MacLise also collaborated with Tony Conrad, John Cale and La Monte Young on several other recordings:

- Inside the Dream Syndicate Vol.I: Day Of Niagara (Table of the Elements, 2000)
- Inside the Dream Syndicate Vol.III: Stainless Steel Gamelan (Table of the Elements, 2002)
- An Anthology of Noise & Electronic Music: First A-Chronology 1921-2001/Vol.1 (Sub Rosa, 2002)

He worked on soundtracks for several underground films by Piero Heliczer, and appears in at least two: Venus in Furs and Satisfaction (1965). He also worked on the soundtrack for Voyage, a short film by Jerry Jofen.

==Book titles==
- The Completed Works of Angus MacLise. (Privately printed by Piero Heliczer, 1957)
- Straight Farthest Blood Towards. (The Dead Language, Paris, 1959)
- Year, A Wednesday Paper Supplement. (The Dead Language Press, New York, 1962)
- New Universal Solar Calendar. (George Maciunas, New York, 1969)
- Dream Weapon/Aspen #9. Edited by Angus & Hetty MacLise (Roaring Fork Press, New York, 1970)
- The Cloud Doctrine. Limited edition with facsimile Angus MacLise holographs and hand-tinted cover by Don Snyder (privately published by Snyder in 1972 and reissued in 1983, New York)
- The Cloud Doctrine. (Dreamweapon Press; Kathmandu, Nepal; 1974)
- The Subliminal Report. (Starstreams Poetry Series; Kathmandu, Nepal; 1975)
- The Map of Dusk. (SZ/Press, New York, 1984)
- Ratio:3 Volume 1. Ira Cohen, Angus MacLise, Gerard Malanga - Media Shamans (Temple Press Ltd., 1991) ISBN 1-871744-30-X
- Angus MacLise Checklist. Edited by Gerard Malanga (Limited edition, privately published, 2000)

==Influence==
As co-founder of the Dead Language Press with Piero Heliczer, MacLise published works by influential writers, including early work by the Beat poet Gregory Corso.
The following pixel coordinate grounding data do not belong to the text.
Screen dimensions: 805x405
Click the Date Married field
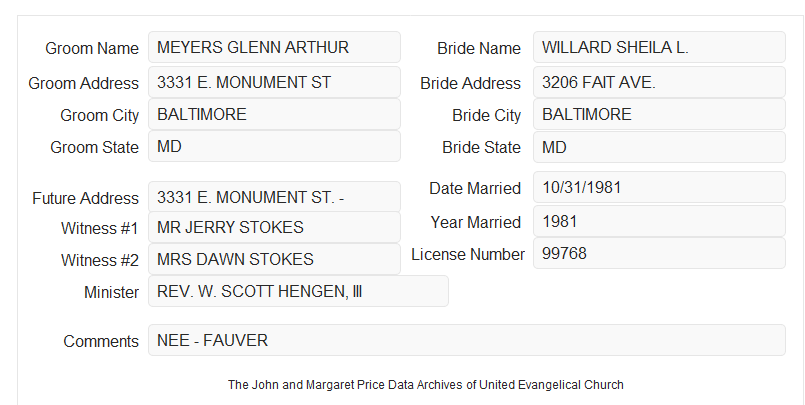(x=659, y=187)
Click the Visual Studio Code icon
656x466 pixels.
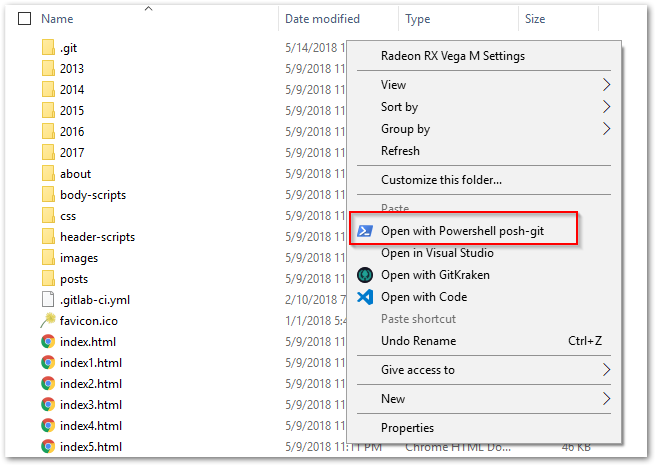pyautogui.click(x=365, y=297)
English experimental music group Coil regarded MacLise as an important influence in the later years of their career; lead member Jhonn Balance referred to MacLise as a "a liminal genius and, alongside such people as Ira Cohen, largely and unjustly semi-neglected", and the title of their album Astral Disaster is an intentional tribute to MacLise's archival release Astral Collapse.

==Dreamweapon==
In May 2011 a major retrospective exhibit Dreamweapon: The Art and Life of Angus MacLise (1938–1979) was mounted by the Boo-Hooray Gallery in Chelsea, New York City. The exhibit features the contents of a recently discovered suitcase containing photographs, notes, poetry, and 100 reels of music. In addition to the gallery exhibit, there are sound installations at Boo-Hooray's second location in Chinatown and film screenings at the Anthology Archives.

In 1965, a work by MacLise titled Rites of the Dream Weapon was included in the New Cinema Festival (also known as the Expanded Cinema Festival), an extensive series of multimedia productions in New York presented by Jonas Mekas and featuring the work of such artists as Robert Rauschenberg and Claes Oldenburg. Mekas was impressed with MacLise, writing in the Village Voice, "The first three programs of the New Cinema Festival – the work of Angus McLise [sic], Nam June Paik, and Jerry Joffen [sic] – dissolved the edges of this art called cinema into a frontiersland mystery." MacLise's entry also made a lasting impression on the playwright Richard Foreman, who praised it years later in an interview. According to Sterling Morrison, Andy Warhol's multimedia shows (Andy Warhol Uptight and the Exploding Plastic Inevitable) were based on similar works by MacLise and Heliczer, which they called "ritual happenings."